Great news from the neuro this morning, though - my MRIs are stable (last ones were taken in Oct 2015) and my blood work looks great. My Vitamin D levels are finally acceptable after 9 months and my neurological exam was NORMAL! Soooooo, I guess I will be staying on this awhile longer to see if I can fully adjust. If I just can't take it, my doc recommended trying Rebif to see if the more frequent, lower dose interferon would be easier to tolerate. Otherwise Aubagio or Tecfidera are the next option. She did not recommend going on Copaxone as a 2nd drug.

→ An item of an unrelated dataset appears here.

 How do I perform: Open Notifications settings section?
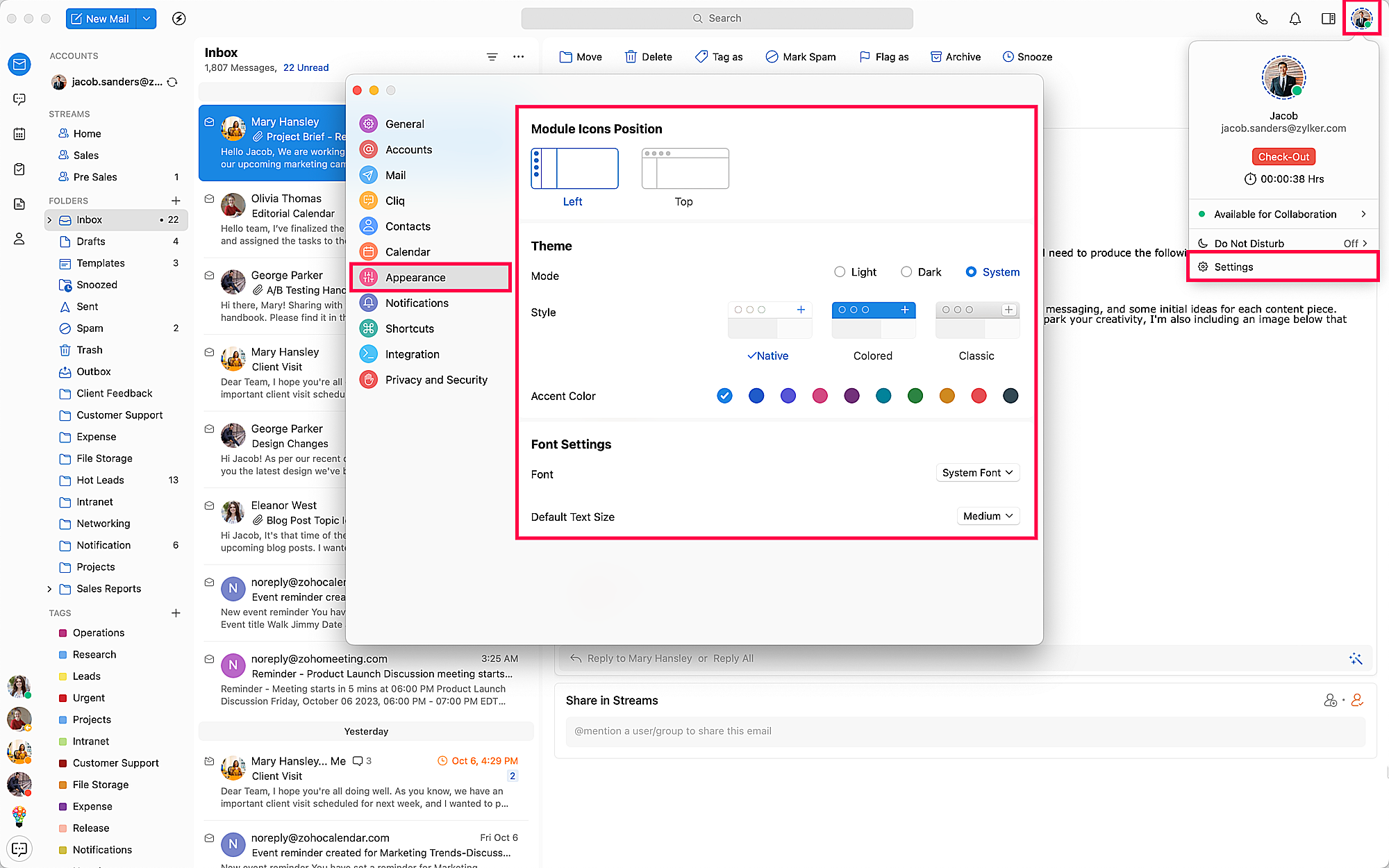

In my best dreams she would have told me that my lesions have shrunk/disappeared, but given ongoing Sx, I didn't expect that. I'm just delighted with this news and while I know a relapse can occur at any time, I feel like 9 months into my Dx, I'm actually getting a grip on this and managing it as best I can.

Next hurdle: keep my stress down and get through the next month without a relapse. September has been "weird neurological issues" month for the last 2 years. I'm ready to see that cycle broken.

One DMD question: if/when relapses occur while on a DMD, are they more severe? Just wondering if they come on stronger in reaction to the drugs. I meant to ask the doc today, but was too busy on Cloud 9 after her great news :)

Cheryl